3. Know when to expect black ice. See the signs of black ice. If you are driving and see cars suddenly swerve for no apparent reason, black ice is a likely cause.
4. Know how to see black ice – sometimes. While black ice is transparent, it can sometimes be seen in the right lighting conditions – if you are looking for it. Black ice almost always forms in very smooth, very glossy sheets. This glossy surface is your indication of potential black ice.
5.Practice driving on slippery surfaces. Find a nice, large, empty parking lot with ice on it. Drive on ice. Practice braking on ice. Understand how your car feels and handles in these conditions.
6. Deal with a black ice encounter. The general rule is to do as little as possible and allow the car to pass over the ice. Do not hit the brakes, and try to keep the steering wheel straight. If you feel the back end of your car sliding left or right, make a very gentle turn of the steering wheel in the same direction.
7. Slow down by de-accelerating. Lift your feet off the accelerator completely and keep your steering wheel fixed in the position it’s in. Slowing down will give you more control and prevent needless damage.
8. If you can, shift into a low gear. Low gears will give you more control.
9. Head for areas of traction. Black ice is virtually invisible, but you may be able to head towards areas of pavement that offer more traction. Such areas of traction may include textured ice, snow-covered areas, spots with sand, etc.
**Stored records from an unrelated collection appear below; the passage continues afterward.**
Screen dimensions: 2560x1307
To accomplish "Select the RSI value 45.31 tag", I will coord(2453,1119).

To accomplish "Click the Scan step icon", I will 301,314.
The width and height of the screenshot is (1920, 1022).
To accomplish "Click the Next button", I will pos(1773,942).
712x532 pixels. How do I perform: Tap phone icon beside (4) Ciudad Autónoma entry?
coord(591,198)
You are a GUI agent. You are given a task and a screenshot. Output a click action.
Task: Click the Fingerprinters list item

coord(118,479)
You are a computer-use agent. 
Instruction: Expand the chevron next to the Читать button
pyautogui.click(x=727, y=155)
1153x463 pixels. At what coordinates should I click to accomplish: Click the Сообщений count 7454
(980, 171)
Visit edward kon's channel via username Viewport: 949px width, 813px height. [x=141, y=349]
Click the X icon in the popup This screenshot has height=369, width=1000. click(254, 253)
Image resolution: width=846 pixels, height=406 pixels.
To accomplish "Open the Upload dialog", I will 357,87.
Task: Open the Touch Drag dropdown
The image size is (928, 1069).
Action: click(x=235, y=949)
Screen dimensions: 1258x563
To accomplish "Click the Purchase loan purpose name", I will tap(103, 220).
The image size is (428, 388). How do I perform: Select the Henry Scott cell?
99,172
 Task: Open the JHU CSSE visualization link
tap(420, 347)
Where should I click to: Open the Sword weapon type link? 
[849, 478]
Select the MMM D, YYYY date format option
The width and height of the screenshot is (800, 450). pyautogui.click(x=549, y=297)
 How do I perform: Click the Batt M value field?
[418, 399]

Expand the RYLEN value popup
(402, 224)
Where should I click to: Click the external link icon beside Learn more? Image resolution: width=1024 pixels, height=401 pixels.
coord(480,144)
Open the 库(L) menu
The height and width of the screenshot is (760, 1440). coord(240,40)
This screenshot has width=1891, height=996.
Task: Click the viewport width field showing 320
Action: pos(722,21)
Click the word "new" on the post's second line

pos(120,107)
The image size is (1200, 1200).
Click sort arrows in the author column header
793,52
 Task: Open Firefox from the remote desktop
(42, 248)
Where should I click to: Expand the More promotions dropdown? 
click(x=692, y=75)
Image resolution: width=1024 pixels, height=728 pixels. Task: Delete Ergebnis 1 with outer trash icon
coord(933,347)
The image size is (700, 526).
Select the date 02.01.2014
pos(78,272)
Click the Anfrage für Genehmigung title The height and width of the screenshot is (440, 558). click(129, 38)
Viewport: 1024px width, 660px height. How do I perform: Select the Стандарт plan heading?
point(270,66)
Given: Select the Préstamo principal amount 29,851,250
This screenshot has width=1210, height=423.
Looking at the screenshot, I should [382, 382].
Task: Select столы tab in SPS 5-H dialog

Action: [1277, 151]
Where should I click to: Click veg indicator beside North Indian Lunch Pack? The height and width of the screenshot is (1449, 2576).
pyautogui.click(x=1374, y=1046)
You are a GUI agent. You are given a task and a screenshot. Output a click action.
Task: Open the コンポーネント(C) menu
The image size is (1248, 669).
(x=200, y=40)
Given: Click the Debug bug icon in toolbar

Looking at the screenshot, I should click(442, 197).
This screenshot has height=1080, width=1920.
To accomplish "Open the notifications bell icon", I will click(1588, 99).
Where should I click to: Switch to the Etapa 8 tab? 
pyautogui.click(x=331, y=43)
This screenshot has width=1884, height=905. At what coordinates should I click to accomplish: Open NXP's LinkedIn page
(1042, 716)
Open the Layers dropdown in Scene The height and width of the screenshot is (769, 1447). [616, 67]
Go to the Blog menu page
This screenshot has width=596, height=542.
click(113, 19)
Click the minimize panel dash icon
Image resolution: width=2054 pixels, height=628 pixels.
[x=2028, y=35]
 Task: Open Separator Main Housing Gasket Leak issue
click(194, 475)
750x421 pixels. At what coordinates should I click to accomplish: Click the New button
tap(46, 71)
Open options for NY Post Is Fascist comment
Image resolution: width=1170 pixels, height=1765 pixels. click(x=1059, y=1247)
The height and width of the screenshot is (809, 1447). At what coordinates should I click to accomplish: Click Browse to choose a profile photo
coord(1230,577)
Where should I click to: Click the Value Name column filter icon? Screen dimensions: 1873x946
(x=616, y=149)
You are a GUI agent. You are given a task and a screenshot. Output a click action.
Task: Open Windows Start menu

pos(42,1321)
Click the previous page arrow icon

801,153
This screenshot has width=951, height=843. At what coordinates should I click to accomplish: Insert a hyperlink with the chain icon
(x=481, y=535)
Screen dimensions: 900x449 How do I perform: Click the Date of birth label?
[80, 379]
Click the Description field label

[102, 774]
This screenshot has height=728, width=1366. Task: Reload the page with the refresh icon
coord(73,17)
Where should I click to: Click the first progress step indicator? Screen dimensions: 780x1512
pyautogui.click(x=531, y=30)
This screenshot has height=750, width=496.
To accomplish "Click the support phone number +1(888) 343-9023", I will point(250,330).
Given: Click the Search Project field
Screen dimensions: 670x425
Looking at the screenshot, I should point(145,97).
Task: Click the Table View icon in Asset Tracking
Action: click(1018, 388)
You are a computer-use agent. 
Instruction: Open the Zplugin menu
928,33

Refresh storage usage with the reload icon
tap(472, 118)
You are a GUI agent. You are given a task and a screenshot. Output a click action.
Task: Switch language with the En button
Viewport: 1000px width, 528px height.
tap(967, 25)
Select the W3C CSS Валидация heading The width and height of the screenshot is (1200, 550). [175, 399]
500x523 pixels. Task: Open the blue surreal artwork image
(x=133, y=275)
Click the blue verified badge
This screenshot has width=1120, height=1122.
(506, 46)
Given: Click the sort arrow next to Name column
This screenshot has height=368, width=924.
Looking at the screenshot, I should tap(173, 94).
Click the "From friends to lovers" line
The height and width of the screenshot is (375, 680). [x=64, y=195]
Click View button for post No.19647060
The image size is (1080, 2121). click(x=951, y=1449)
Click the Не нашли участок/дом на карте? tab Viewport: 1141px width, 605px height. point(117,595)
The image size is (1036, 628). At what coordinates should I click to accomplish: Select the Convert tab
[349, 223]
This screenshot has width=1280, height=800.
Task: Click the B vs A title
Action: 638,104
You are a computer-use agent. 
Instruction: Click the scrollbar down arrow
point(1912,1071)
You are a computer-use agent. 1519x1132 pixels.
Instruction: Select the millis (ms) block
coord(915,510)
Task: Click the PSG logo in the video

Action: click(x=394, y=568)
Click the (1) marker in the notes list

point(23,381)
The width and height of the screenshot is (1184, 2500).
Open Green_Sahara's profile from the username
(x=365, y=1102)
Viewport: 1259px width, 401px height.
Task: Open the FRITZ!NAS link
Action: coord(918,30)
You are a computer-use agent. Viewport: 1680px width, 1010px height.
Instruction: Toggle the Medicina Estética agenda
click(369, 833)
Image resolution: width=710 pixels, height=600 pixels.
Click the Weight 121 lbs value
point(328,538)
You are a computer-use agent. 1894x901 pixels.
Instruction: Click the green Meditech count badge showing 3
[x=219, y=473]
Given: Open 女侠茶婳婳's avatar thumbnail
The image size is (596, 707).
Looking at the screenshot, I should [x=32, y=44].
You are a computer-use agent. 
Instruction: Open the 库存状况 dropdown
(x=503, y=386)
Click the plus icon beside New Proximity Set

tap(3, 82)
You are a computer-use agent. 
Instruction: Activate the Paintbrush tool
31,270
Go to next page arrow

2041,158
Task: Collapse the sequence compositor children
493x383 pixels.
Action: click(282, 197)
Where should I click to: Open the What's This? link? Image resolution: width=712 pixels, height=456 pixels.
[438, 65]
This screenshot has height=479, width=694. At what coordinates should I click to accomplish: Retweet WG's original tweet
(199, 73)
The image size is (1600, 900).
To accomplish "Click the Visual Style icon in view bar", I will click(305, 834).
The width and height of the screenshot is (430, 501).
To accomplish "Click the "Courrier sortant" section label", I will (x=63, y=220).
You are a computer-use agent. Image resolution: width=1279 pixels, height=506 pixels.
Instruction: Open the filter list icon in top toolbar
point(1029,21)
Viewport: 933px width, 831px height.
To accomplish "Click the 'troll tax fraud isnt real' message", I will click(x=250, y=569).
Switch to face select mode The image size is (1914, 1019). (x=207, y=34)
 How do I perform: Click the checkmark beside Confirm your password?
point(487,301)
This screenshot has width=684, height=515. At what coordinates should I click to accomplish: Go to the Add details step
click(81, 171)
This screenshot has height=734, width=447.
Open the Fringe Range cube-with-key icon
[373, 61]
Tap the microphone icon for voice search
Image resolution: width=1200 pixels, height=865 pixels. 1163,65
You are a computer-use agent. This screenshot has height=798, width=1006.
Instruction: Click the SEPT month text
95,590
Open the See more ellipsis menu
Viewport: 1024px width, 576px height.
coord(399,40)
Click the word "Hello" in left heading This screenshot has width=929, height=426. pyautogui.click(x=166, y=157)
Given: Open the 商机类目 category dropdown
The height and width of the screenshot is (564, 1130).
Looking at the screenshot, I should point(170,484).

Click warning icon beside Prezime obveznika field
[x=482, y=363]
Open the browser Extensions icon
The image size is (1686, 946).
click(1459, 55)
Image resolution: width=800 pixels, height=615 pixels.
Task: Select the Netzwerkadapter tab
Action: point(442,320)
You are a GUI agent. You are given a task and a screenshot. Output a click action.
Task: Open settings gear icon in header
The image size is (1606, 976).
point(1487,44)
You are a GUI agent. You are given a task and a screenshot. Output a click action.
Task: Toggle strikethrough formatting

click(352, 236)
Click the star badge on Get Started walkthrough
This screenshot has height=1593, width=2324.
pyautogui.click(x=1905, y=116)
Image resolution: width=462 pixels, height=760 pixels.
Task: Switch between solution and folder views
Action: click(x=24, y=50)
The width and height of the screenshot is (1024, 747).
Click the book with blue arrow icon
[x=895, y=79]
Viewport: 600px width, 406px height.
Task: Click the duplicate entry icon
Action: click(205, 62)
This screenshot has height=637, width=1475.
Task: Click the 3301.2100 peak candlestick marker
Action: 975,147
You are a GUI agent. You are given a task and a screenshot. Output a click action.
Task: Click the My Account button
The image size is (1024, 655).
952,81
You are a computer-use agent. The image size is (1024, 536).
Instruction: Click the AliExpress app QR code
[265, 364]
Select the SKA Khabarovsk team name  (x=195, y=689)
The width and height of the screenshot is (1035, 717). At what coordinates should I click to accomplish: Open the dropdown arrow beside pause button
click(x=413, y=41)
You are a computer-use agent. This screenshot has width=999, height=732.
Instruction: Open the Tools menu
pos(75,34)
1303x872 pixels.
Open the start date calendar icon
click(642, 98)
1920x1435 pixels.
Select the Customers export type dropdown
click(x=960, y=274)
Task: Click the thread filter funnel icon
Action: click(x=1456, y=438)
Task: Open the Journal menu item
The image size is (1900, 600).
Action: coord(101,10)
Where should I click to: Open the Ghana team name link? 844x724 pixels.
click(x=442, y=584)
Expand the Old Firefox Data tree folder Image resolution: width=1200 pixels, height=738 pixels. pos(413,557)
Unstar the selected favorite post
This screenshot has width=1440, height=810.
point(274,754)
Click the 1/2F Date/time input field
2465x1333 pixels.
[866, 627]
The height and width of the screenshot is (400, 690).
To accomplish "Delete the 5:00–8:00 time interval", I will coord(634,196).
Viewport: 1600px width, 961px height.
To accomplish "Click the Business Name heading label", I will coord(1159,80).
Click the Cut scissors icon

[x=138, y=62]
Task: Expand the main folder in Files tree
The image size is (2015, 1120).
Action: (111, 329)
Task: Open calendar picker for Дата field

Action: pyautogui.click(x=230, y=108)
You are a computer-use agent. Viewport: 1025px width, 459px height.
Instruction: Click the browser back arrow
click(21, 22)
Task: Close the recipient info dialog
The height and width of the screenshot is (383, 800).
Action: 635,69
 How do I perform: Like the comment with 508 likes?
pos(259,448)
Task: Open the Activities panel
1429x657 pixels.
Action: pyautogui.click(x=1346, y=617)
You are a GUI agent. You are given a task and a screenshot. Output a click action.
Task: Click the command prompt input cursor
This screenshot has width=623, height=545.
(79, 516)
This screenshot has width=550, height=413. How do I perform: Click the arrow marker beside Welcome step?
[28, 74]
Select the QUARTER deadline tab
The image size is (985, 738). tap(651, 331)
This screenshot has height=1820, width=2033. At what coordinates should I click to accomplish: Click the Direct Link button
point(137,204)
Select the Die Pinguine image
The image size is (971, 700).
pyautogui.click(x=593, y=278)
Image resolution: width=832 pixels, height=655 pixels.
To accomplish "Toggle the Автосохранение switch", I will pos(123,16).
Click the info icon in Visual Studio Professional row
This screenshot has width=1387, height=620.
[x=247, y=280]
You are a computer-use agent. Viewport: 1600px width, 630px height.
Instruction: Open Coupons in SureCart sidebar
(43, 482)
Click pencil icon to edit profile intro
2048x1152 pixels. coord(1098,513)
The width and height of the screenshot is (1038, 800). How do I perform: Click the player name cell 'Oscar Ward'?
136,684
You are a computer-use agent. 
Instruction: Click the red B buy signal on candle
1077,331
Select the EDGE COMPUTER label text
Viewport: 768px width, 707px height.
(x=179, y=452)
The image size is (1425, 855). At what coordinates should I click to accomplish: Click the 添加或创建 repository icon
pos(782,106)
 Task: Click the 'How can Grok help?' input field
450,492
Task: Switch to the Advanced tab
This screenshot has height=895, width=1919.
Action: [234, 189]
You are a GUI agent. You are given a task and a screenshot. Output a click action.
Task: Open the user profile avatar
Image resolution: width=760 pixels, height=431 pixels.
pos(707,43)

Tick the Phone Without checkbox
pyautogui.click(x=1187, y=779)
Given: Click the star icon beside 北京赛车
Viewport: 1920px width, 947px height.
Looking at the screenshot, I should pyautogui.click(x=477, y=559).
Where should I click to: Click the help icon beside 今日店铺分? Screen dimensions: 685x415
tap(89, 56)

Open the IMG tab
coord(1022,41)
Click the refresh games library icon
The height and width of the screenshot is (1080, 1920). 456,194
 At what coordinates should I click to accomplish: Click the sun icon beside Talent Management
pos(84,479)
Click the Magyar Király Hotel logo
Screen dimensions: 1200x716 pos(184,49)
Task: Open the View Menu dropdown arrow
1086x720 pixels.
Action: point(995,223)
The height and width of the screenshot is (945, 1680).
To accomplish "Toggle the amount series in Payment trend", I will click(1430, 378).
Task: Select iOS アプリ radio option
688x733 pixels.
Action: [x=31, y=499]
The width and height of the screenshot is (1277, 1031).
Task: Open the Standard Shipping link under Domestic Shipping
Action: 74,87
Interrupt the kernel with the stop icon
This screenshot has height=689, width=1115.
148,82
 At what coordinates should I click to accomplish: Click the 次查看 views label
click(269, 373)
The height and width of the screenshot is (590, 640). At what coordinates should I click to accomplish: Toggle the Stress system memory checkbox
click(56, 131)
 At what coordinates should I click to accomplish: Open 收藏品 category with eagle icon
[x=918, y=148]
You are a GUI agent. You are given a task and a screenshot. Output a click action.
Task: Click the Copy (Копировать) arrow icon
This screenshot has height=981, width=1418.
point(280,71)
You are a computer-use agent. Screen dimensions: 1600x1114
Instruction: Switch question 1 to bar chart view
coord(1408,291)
11. If you end up going off the road, try to steer into things that will cause the minimum amount of damage. Ideally, steer into an empty field, a yard, or a fluffy snowbank. Of course, you may not have much choice in the matter, but you can at least try.
12. After the black ice encounter, stay calm. You’re likely to be a bit rattled, but panicking isn’t going to help at any stage. If you must keep driving, do so very, very slowly. Alert other drivers that you’re going slowly by flashing your lights at all times.
13. Get off the road as soon as possible. It’s better to wait a while at a rest stop, diner, or even on the side of the road until the road crews can salt and/or sand the roads than to deal with an accident. This will also provide you with a chance to recover your senses and feel less panicked.
14. Prevent or minimize future encounters with black ice. a number one priority, here are some other things to do:
- Travel slowly. Don’t try to speed during icy weather as this will take away any control you might have had on the black ice.
- Don’t tailgate.
- Keep your windshield clear of ice, snow, dirt, and anything else that can prevent you from seeing out of it properly. To get snow and ice off the windshield of your car, you might be tempted to turn on your windshield wipers. It might seem like the wipers and the washer fluid will work, but they don’t. In fact, if you use your windshield wipers to get ice off the windshield, you could ruin them. Use an ice scraper to scrape the ice from the windshield of your car before starting the vehicle.
- Turn your headlights on early in the afternoon to help you see any possible sheen from black ice.
- Check your tire tread. Worn tread causes accidents in any conditions, and will ensure you lack traction when needed on black ice. In addition, consider having snow tires fitted.
- An important thing to remember is to NEVER drive in potentially icy conditions with your cruise control active.